◆ Extracted data entries ◆
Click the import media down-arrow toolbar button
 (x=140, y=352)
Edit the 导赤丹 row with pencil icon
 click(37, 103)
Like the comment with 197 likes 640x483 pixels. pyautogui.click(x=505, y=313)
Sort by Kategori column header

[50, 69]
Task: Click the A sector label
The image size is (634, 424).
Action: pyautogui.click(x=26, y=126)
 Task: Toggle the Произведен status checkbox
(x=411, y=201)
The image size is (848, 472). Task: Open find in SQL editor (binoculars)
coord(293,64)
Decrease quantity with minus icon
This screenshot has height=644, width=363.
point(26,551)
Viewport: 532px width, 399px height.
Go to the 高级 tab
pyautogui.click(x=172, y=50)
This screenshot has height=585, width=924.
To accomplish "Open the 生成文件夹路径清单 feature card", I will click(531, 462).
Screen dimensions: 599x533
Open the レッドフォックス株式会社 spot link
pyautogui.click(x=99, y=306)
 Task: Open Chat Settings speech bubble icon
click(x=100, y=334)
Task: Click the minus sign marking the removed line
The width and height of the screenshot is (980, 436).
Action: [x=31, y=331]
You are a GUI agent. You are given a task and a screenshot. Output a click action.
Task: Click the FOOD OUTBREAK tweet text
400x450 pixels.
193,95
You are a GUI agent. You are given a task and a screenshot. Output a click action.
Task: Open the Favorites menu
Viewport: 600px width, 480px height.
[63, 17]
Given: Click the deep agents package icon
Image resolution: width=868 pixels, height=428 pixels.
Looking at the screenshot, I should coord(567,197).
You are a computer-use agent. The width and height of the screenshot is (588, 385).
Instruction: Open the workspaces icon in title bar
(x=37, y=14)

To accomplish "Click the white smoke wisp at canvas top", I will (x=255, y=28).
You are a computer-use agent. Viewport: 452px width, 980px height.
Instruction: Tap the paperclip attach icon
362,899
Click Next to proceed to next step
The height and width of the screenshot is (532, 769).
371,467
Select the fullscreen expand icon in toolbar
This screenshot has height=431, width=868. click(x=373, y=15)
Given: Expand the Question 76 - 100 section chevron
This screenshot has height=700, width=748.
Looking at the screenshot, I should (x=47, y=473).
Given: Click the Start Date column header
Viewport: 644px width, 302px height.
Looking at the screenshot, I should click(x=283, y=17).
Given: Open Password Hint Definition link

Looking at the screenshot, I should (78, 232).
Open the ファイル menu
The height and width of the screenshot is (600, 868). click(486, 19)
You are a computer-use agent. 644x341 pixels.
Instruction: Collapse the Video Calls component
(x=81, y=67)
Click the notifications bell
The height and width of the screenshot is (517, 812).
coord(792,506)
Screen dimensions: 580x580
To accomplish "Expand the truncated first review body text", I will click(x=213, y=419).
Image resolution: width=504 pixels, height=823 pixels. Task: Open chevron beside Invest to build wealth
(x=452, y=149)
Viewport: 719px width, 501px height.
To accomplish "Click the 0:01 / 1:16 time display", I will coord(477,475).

◆ What the task requires ◆
The full set of entries must be transcribed exactly.

◆ Final answer ◆
Click the import media down-arrow toolbar button
 (x=140, y=352)
Edit the 导赤丹 row with pencil icon
 click(37, 103)
Like the comment with 197 likes 640x483 pixels. pyautogui.click(x=505, y=313)
Sort by Kategori column header

[50, 69]
Task: Click the A sector label
The image size is (634, 424).
Action: pyautogui.click(x=26, y=126)
 Task: Toggle the Произведен status checkbox
(x=411, y=201)
The image size is (848, 472). Task: Open find in SQL editor (binoculars)
coord(293,64)
Decrease quantity with minus icon
This screenshot has height=644, width=363.
point(26,551)
Viewport: 532px width, 399px height.
Go to the 高级 tab
pyautogui.click(x=172, y=50)
This screenshot has height=585, width=924.
To accomplish "Open the 生成文件夹路径清单 feature card", I will click(531, 462).
Screen dimensions: 599x533
Open the レッドフォックス株式会社 spot link
pyautogui.click(x=99, y=306)
 Task: Open Chat Settings speech bubble icon
click(x=100, y=334)
Task: Click the minus sign marking the removed line
The width and height of the screenshot is (980, 436).
Action: [x=31, y=331]
You are a GUI agent. You are given a task and a screenshot. Output a click action.
Task: Click the FOOD OUTBREAK tweet text
400x450 pixels.
193,95
You are a GUI agent. You are given a task and a screenshot. Output a click action.
Task: Open the Favorites menu
Viewport: 600px width, 480px height.
[63, 17]
Given: Click the deep agents package icon
Image resolution: width=868 pixels, height=428 pixels.
Looking at the screenshot, I should coord(567,197).
You are a computer-use agent. The width and height of the screenshot is (588, 385).
Instruction: Open the workspaces icon in title bar
(x=37, y=14)

To accomplish "Click the white smoke wisp at canvas top", I will (x=255, y=28).
You are a computer-use agent. Viewport: 452px width, 980px height.
Instruction: Tap the paperclip attach icon
362,899
Click Next to proceed to next step
The height and width of the screenshot is (532, 769).
371,467
Select the fullscreen expand icon in toolbar
This screenshot has height=431, width=868. click(x=373, y=15)
Given: Expand the Question 76 - 100 section chevron
This screenshot has height=700, width=748.
Looking at the screenshot, I should (x=47, y=473).
Given: Click the Start Date column header
Viewport: 644px width, 302px height.
Looking at the screenshot, I should click(x=283, y=17).
Given: Open Password Hint Definition link

Looking at the screenshot, I should (78, 232).
Open the ファイル menu
The height and width of the screenshot is (600, 868). click(486, 19)
You are a computer-use agent. 644x341 pixels.
Instruction: Collapse the Video Calls component
(x=81, y=67)
Click the notifications bell
The height and width of the screenshot is (517, 812).
coord(792,506)
Screen dimensions: 580x580
To accomplish "Expand the truncated first review body text", I will click(x=213, y=419).
Image resolution: width=504 pixels, height=823 pixels. Task: Open chevron beside Invest to build wealth
(x=452, y=149)
Viewport: 719px width, 501px height.
To accomplish "Click the 0:01 / 1:16 time display", I will coord(477,475).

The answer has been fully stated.